El pecado no es una prohibición divina, sino un sabio consejo suyo para evitarnos complicaciones y dolor. En el Texto Sagrado, la palabra pecado se refiere a «errar el blanco», lo que ocurre cuando te concentras en algo positivo, pero acierta en algo diferente y, por lo tanto, logras lo contrario de lo que deseabas.
A partir de entonces, pueden ocurrir tres cosas: la primera consecuencia del pecado es que le quita la paz a quien lo comete. Trae consigo el miedo a ser descubierto, a sufrir consecuencias negativas, y hace que la persona se sienta culpable. Esta falta de paz se extiende al cuerpo, la mente y las emociones.
La segunda cosa que el pecado arruina son las relaciones. Quienes rodean a la persona que comete pecado comienzan a darse cuenta de que algo anda mal con ella.

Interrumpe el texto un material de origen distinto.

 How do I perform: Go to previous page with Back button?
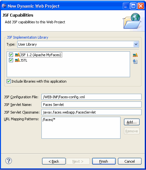(x=54, y=161)
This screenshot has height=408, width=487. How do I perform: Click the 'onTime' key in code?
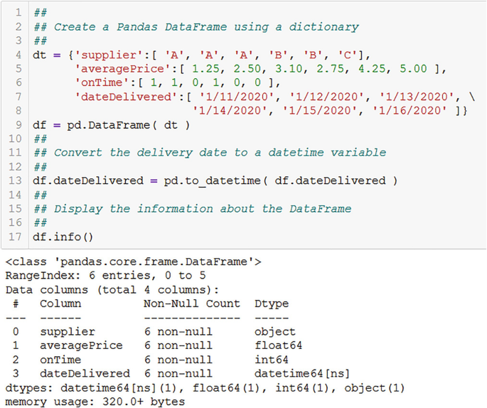click(x=102, y=82)
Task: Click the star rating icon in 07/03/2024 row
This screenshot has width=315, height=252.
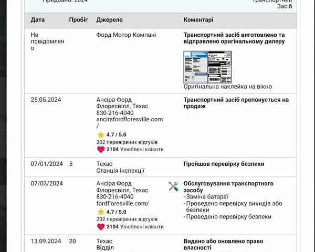Action: pyautogui.click(x=101, y=212)

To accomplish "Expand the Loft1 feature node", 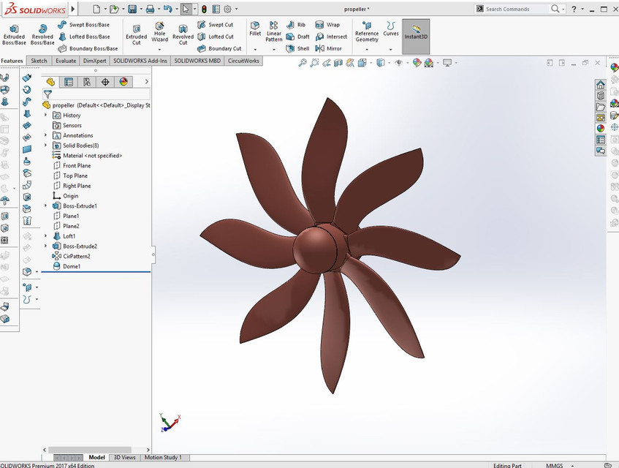I will [46, 236].
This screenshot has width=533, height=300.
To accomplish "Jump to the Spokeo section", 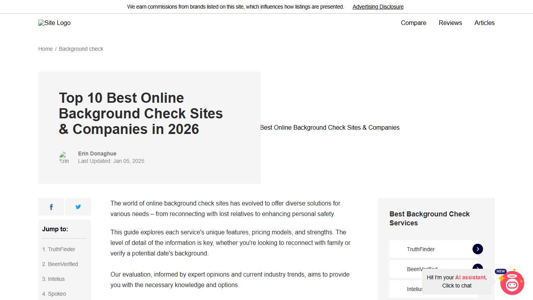I will click(x=54, y=294).
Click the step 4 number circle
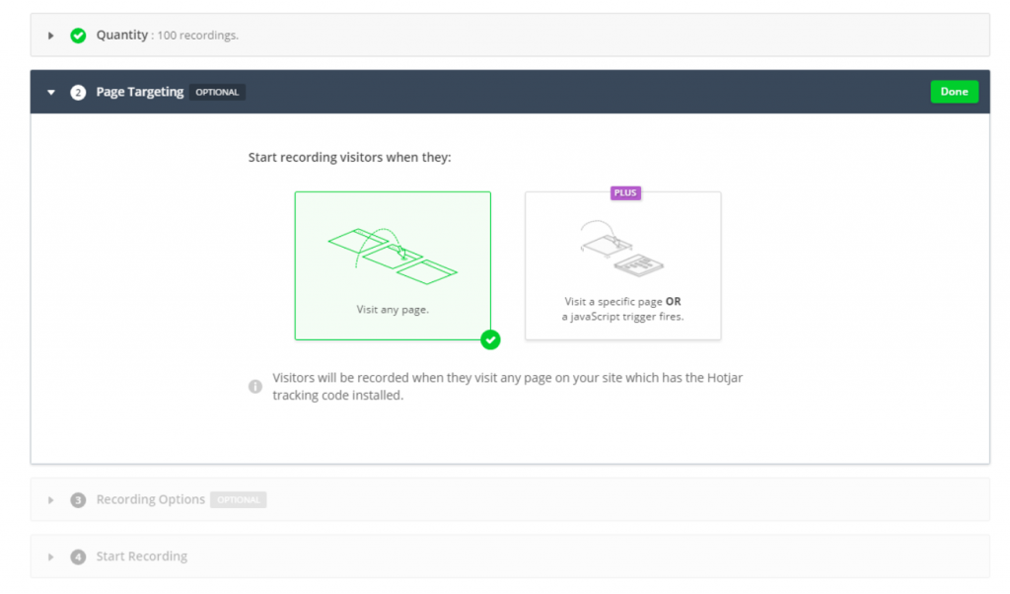This screenshot has width=1010, height=594. 78,557
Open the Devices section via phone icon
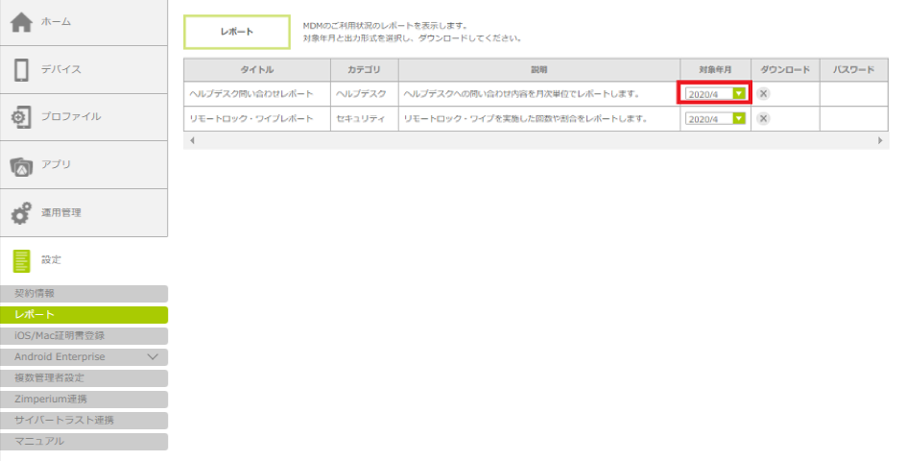This screenshot has height=461, width=906. [21, 69]
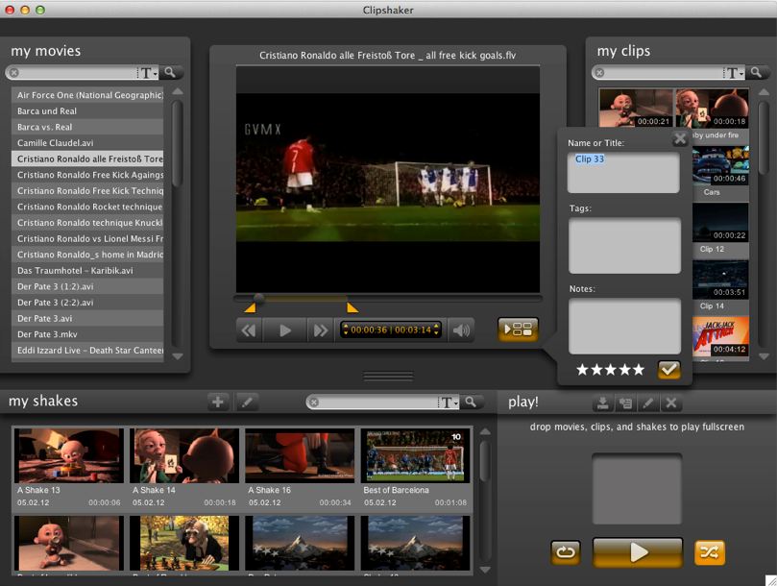This screenshot has width=777, height=586.
Task: Open the T filter dropdown in my movies
Action: tap(148, 72)
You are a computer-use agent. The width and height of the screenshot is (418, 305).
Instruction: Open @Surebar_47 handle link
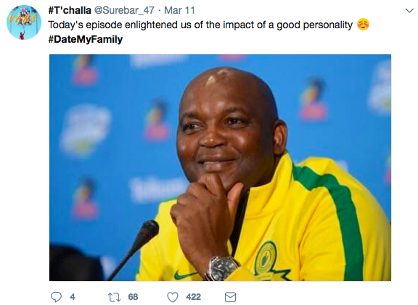(x=124, y=10)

Cuando se dan cuenta de que ha tenido mal carácter, mentiras, engaños y fracasos, todo empeora y la persona que pecó comienza a causar problemas, discusiones, peleas y herir sentimientos.
La muerte es la tercera consecuencia del pecado. En Santiago 1:14 está escrito que cada uno es tentado, atraído y engañado por su propia concupiscencia. En otras palabras, nuestros deseos nos engañan porque nos hacen creer que lo que deseamos nos traerá beneficios, pero esto no es cierto. En el versículo 15 leemos: «Entonces la concupiscencia, cuando ha concebido, da a luz el pecado; y el pecado, siendo consumado, da a luz la muerte».
El pecado mata de la misma manera que una enfermedad contagiosa mata a su víctima. Al igual que en un videojuego, donde cuanto más avanzas, más difícil se vuelve progresar, así es como actúa el pecado en tu vida: cuanto más avanzas con él, más complicada se vuelve tu situación y más te acercas a la muerte.
Así que, el consejo de Dios es que no cometamos errores. Pero si ya has cometido un error, reconoce tu pecado, arrepiéntete y apártate de él. Pídele a Dios el don del arrepentimiento y el Espíritu Santo, quienes te darán la fuerza para controlar tus inclinaciones y vencer el pecado.